Пленных содержали в небольшом лагере. Каждое утро их выстраивали на плацу для того, чтобы разделить на рабочие группы. Я должен был переводить им приказы с перечислением видов дневных работ, дисциплинарные предписания, а также оглашать наказания в случае нерадивости или воровства.
Среди пленных, находившихся в том лагере, была небольшая группа, которую составляла своего рода элита. Люди, входившие в нее, выглядели интеллигентно и были в хорошей физической форме. Между ними и мной завязались дружеские отношения. Много раз я закрывал глаза на то, как кто-нибудь из них прятал батон колбасы в свои широкие штаны или вдруг неожиданно исчезал большой кусок копченого мяса. Я лишь улыбался и переходил к выполнению следующего задания по распорядку дня.
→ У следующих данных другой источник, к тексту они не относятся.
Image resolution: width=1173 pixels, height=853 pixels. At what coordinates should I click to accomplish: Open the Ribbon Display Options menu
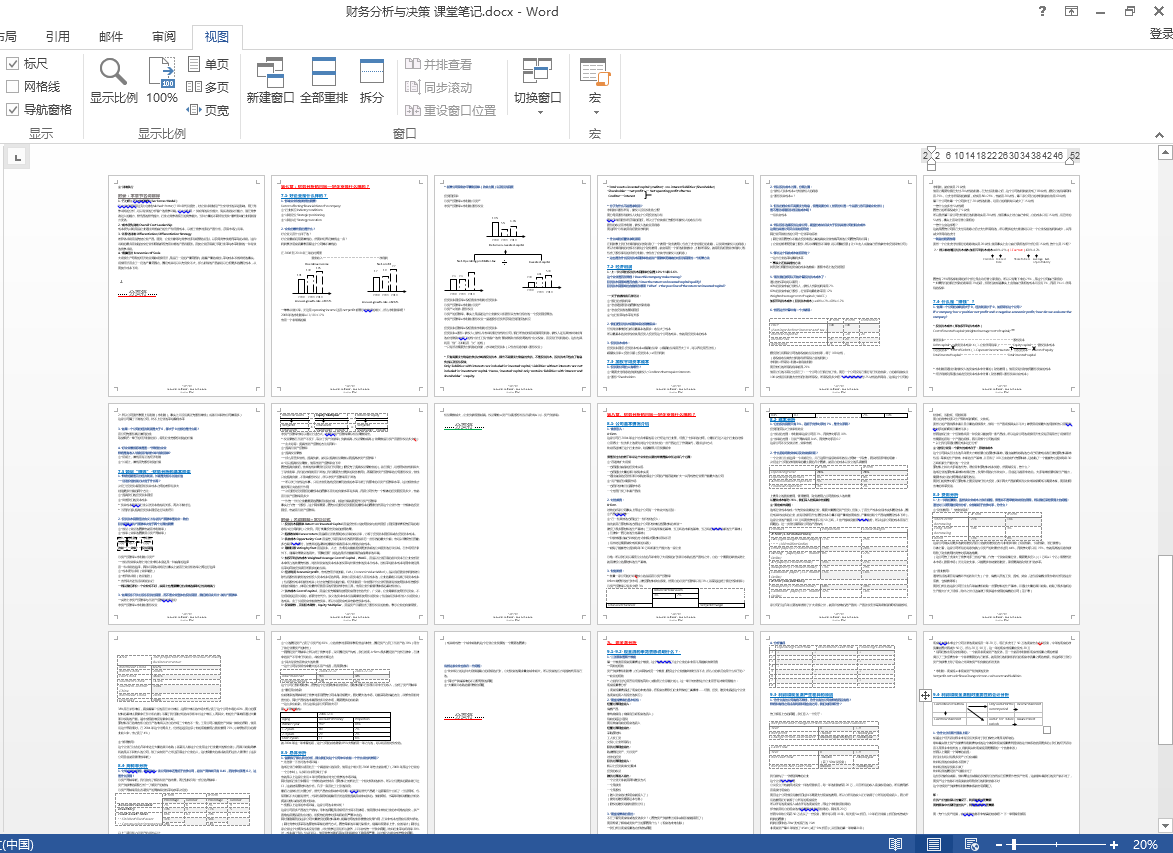(x=1071, y=12)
Один из пленных все-таки доставил мне немалое беспокойство. Называли его, конечно, тоже Иваном, как позже, когда ситуация полностью изменилась, русские звали всех немцев Фрицами. Он подошел ко мне в станционном бараке во время перерыва: «Странно, вы единственный, кто не произносит грассирующее „р“. У вас выходит гортанное „кх“, как это типично для евреев. Вы говорите, например, „Абкхаша“ вместо „Абраша“». Не моргнув глазом, я ответил, что не понимаю, чего он хочет, и указал ему на то, что он вместе со своими товарищами должен вернуться к работе. Каждый пошел своей дорогой, и эта тема больше не поднималась. Но было очевидно, что он догадался о моем настоящем происхождении. Мысль о том, что своими словами он может посеять подозрение в головах у других, сильно меня обеспокоила. Но я научился держаться перед лицом смертельной угрозы, постоянно висевшей надо мной, и как-то ее обходить. Наконец, я никогда не давал русским повода усомниться в том, что я настоящий немецкий солдат.
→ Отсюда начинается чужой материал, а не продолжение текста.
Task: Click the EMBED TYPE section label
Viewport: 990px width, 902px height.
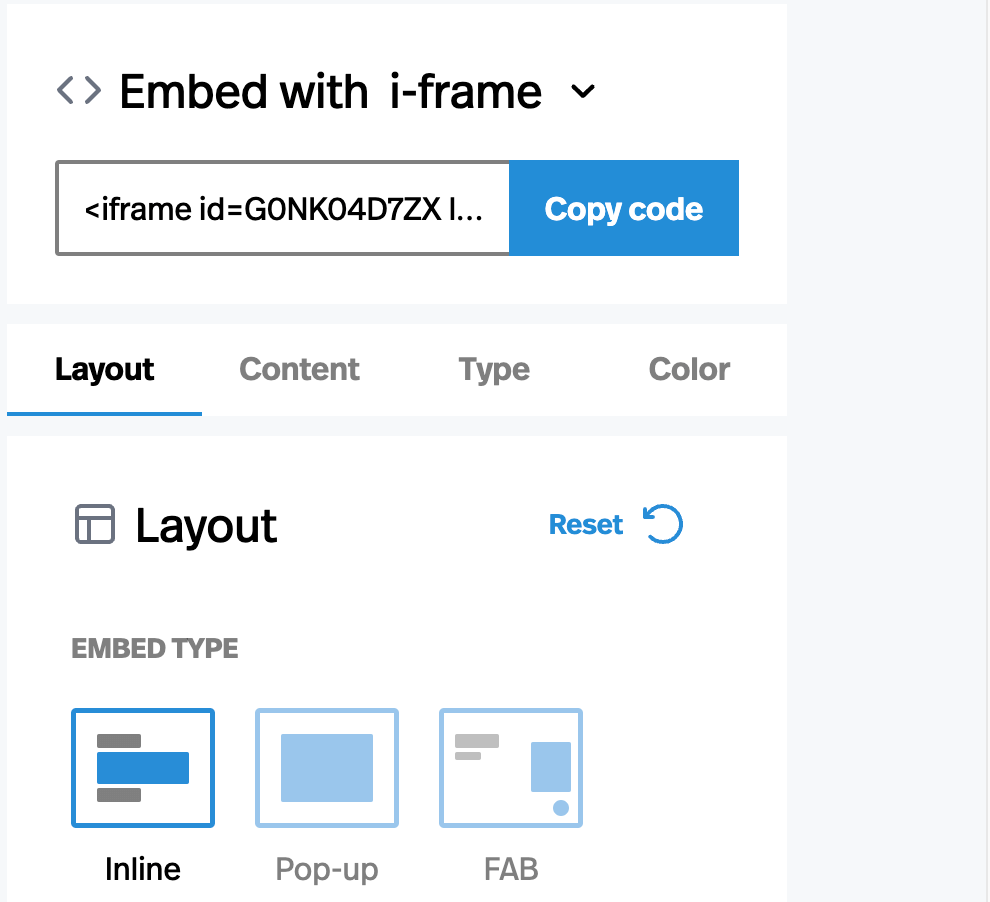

В Ревеле я познакомился с одной милой молодой девушкой на пару лет старше меня, звали ее Лее Моресте. Она жила по адресу Вирувэлиак, 3. Почти каждый вечер я заходил к ней. Однажды ее мать спросила: «Почему вы, немцы, так ужасно относитесь к евреям?» В этот момент множество мыслей пронеслось у меня в голове, и первой было: не открыться ли? Но я промолчал и решил оставаться в ее глазах немцем. Ситуация была опасной, а ее возможная реакция непредсказуемой. Я только ответил, что мне тоже это не по душе, но сложно что-либо изменить. Не забуду фрау Моресте за ее справедливый вопрос. А ее дочь Лее не забуду, потому что она стала первой в моей жизни женщиной.
Время от времени гауптман фон Мюнхов навещал меня или справлялся обо мне у других. Он радовался, когда слышал, что у меня все в порядке и что пребывание здесь и работа мне нравятся. Но последняя новость, которую он мне передал, понравилась мне меньше. Выяснилось, что армия не нуждается во мне, потому что я был еще несовершеннолетним. Последовал приказ как можно скорее отправить меня домой, в Рейх. Мне в сопровождающие назначили некую женщину, которая и должна была вскоре прибыть. О, я ни на секунду не желал оказаться в стране, кишевшей гестапо и полицией. Это было все равно что забросить меня в пещеру ко льву. Я знал, что в случае опасности там не смогу ни спрятаться, ни убежать. Господин гауптман выразил удовлетворение тем, что мне позволено вернуться на родину. Я с трудом выслушал его до конца, изобразил вымученную улыбку и пробормотал слова благодарности.
Мое смущение он, вероятно, расценил как следствие приятного сюрприза. А теперь я должен был вернуться в часть и ждать приказа о переводе, выправления всех необходимых документов, и со всеми попрощаться.